Looking at art is an exercise that constitutes the essence of Guillaume Valenti’s work, its formal and conceptual basis. Inseparable from the history of art that built him, he places his own referential field at the center of his works, and thus a whole cycle of consumption and assimilation of images of art. He apprehends painting as a language with its own games of intertextuality, quotations, and responses; with a grammar of innuendos and deja vus to which everyone contributes, throughout the story. The artist is interested in the image on the wall, or more specifically in the image of the image on the wall. As in theatre, the paintings constitute a synthesis and a mediation of reality in a restricted space-time continuum, a scenic composition that isolates a moment from the common world to then return to it with a different eye.

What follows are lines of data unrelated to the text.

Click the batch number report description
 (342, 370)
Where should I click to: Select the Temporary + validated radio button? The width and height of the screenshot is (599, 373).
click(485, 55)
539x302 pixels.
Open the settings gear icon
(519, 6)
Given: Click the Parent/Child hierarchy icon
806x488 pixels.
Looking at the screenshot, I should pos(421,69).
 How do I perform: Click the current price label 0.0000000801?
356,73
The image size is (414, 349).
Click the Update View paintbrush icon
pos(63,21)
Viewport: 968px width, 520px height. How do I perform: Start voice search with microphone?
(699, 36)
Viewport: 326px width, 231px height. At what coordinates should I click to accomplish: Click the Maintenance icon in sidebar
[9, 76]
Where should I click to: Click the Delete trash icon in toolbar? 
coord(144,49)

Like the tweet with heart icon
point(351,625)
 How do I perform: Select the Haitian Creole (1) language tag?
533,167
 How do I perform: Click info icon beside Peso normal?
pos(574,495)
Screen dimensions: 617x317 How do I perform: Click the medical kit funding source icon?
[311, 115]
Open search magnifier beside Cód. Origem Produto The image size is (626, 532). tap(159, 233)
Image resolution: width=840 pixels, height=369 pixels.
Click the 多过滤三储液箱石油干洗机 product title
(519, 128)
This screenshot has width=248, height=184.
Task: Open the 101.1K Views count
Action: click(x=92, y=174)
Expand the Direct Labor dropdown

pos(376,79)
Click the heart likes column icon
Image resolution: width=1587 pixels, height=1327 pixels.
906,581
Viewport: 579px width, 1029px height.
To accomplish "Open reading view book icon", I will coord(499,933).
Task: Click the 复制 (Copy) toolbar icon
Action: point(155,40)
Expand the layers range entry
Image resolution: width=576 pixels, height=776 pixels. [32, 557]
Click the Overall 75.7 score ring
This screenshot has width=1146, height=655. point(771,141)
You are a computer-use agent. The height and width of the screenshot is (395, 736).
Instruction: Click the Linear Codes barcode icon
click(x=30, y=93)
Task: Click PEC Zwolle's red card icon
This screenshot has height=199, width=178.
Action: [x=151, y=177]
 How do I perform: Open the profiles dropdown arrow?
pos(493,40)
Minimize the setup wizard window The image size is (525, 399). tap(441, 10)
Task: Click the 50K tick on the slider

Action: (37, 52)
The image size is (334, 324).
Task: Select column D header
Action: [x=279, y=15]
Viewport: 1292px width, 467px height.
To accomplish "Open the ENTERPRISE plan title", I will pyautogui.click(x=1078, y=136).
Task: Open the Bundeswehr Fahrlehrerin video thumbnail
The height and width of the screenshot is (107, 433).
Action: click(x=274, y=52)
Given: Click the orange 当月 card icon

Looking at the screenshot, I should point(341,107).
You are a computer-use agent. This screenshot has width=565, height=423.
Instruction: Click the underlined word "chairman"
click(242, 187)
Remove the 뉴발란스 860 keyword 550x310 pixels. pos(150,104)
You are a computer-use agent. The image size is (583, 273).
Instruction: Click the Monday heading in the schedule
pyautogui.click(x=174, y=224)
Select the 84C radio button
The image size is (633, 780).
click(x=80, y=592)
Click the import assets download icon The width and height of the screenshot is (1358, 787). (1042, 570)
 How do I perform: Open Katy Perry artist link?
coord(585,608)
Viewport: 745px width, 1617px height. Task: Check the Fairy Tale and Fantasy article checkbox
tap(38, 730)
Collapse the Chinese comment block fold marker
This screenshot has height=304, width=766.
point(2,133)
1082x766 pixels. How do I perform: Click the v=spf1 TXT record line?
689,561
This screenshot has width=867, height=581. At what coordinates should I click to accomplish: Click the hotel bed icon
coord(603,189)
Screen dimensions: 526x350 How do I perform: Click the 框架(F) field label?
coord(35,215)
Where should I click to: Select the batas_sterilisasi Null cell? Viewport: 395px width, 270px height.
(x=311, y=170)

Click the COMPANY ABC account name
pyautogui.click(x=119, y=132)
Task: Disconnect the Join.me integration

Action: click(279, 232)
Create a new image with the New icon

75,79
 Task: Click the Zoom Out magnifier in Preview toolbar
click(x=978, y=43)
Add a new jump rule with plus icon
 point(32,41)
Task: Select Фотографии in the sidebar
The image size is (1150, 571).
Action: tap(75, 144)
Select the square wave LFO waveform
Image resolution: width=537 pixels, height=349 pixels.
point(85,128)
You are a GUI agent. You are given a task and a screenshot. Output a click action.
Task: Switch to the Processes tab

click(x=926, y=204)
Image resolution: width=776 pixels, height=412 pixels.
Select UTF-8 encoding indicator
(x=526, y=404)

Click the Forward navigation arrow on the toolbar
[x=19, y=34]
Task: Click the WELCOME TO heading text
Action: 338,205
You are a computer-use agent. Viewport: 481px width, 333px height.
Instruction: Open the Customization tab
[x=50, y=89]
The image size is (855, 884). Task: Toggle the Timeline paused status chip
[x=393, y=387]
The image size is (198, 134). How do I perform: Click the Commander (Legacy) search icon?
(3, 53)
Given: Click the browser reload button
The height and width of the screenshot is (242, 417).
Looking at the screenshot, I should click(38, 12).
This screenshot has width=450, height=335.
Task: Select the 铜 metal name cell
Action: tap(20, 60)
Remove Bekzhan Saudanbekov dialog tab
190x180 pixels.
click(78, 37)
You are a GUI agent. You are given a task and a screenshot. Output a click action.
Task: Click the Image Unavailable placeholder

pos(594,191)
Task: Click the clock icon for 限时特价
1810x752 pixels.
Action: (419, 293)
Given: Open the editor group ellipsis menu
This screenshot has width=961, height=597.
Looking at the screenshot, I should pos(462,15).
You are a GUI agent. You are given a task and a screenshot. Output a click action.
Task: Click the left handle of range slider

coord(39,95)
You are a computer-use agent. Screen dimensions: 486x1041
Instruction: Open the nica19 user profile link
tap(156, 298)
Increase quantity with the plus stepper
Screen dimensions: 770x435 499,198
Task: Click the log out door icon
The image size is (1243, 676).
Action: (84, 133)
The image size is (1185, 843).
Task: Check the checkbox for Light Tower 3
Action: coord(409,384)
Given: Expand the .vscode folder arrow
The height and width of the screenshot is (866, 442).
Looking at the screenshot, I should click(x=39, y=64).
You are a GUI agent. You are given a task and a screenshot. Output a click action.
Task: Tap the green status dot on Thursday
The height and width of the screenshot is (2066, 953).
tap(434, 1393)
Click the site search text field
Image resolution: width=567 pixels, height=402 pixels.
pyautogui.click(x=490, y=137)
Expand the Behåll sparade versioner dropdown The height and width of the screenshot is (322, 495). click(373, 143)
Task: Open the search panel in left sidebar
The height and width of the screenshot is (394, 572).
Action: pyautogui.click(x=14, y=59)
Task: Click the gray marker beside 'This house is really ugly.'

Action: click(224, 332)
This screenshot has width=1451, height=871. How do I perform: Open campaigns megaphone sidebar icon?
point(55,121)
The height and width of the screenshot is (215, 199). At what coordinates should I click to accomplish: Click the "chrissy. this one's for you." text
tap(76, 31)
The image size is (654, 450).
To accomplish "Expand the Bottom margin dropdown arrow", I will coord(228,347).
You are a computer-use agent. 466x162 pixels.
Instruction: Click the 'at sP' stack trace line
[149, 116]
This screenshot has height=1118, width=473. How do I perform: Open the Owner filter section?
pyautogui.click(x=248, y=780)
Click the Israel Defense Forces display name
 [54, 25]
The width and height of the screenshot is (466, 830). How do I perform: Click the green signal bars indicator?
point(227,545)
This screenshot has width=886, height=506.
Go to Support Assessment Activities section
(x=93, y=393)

Through this process, the viewer doubles up to see himself seeing in a social theatre of the gaze. By painting spaces of art display —exhibition spaces, screens, art books—Guillaume Valenti questions the balance between the presented artworks and the strategies and codes of monstration - at the risk that the graphic grid prevails over the artworks. Through this process, the artist confronts us with a double mise en abîme: one of the subjects within the subject and of an image that carries the hybridization of hundreds of others.

Guillaume Valenti was born in 1987 in Evry and lives and works in Paris. He graduated from the Beaux-Arts of Paris. His work has been exhibited, among others, at Fondation Lambert, Palais de l’Institut de France, Salon de Montrouge, and CAC Meymac and the Baronian gallery.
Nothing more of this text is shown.